Europlanet Science Congress 2022
Palacio de Congresos de Granada, Spain
18 – 23 September 2022
Europlanet Science Congress 2022
Palacio de Congresos de Granada, Spain
18 September – 23 September 2022
EPSC Abstracts
Vol. 16, EPSC2022-758, 2022
https://doi.org/10.5194/epsc2022-758
Europlanet Science Congress 2022
© Author(s) 2023. This work is distributed under
the Creative Commons Attribution 4.0 License.

Uranus Upper-Atmospheric Temperatures From Stellar Occultations

William Saunders1,2, Michael Person3, Paul Withers1,2, and Richard French4
William Saunders et al.
  • 1Astronomy Department, Boston University, Boston, MA, United States (wsaund@bu.edu)
  • 2Center for Space Physics, Boston University, Boston, MA, United States
  • 3Department of Earth, Atmospheric, and Planetary Sciences, Massachusetts Institute of Technology, Cambridge, MA, United States
  • 4Department of Astronomy, Wellesley College, Wellesley, MA, United States

Background: The atmospheres of Uranus and Neptune are the most poorly constrained fluid atmospheres in the solar system. The ice giants were only visited, briefly, by the Voyager 2 spacecraft in the late 1980s. At Uranus, the Voyager 2 UV stellar and solar occultations detected a warm stratosphere and extremely hot thermosphere [1, 2], far in excess of heating caused by solar irradiance alone [3, 4]. Furthermore, Uranus has far smaller internal energy production than the other giant planets [5, 6] as well as a surprisingly well-equilibrated stratosphere given its 98º obliquity [7]. As the energy balance of Uranus’ atmosphere is unknown, it is often called the “Giant Planet Energy Crisis.”  

Motivation and Aims: Between 1977 and 1998, dozens of stellar occultations by Uranus were observed from Earth (see [8] and references therein). In an Earth-based stellar occultation, stellar flux is diminished by differential refraction through the occulting atmosphere and is observed as a light curve. The original analyses of these light curves found cooler stratospheric and lower thermospheric temperatures than Voyager 2. Figure 1 shows the tension between the Earth-based and Voyager measurements of the upper atmosphere of Uranus. It is now possible to reprocess these archival light curves using modern techniques and better compare them to the Voyager 2 temperature profiles.  

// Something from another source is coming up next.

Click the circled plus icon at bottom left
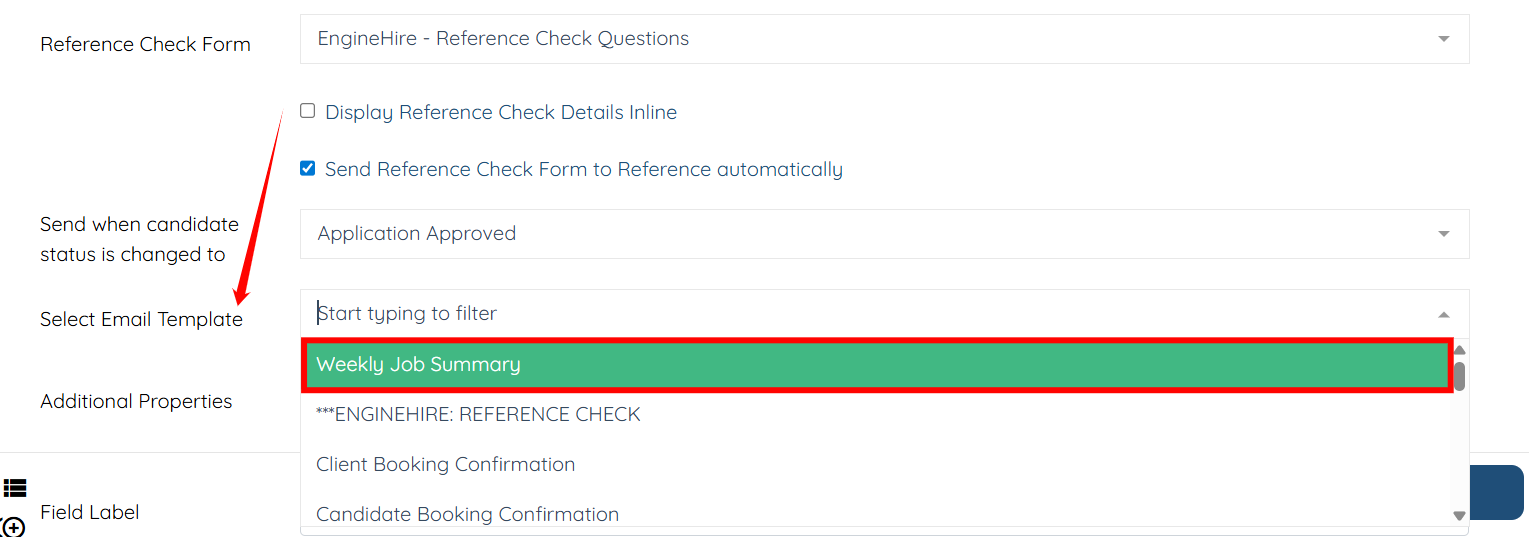The width and height of the screenshot is (1532, 537). (13, 527)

Methods: To reprocess the Earth-based stellar occultation light curves, we use a two-part procedure. We first fit the light curve to a smooth atmospheric model with power law temperature gradient [9] to set a boundary condition. We next perform inversion, which assumes ray optics, small bending angles, hydrostatic equilibrium, and an ideal gas to solve for temperature, pressure, and number density at each flux measurement [10]. This procedure has been significantly improved since the original data were published, allowing for non-isothermal boundary conditions, accurate uncertainties on output quantities, and much higher vertical resolutions [11].  

In addition to producing atmospheric profiles from observed occultation light curves, we do the reverse by simulating Earth-based stellar occultation light curves using the Uranian temperatures reported by Voyager 2 [12]. We can then compare the generated light curves directly to our suite of observed ones.  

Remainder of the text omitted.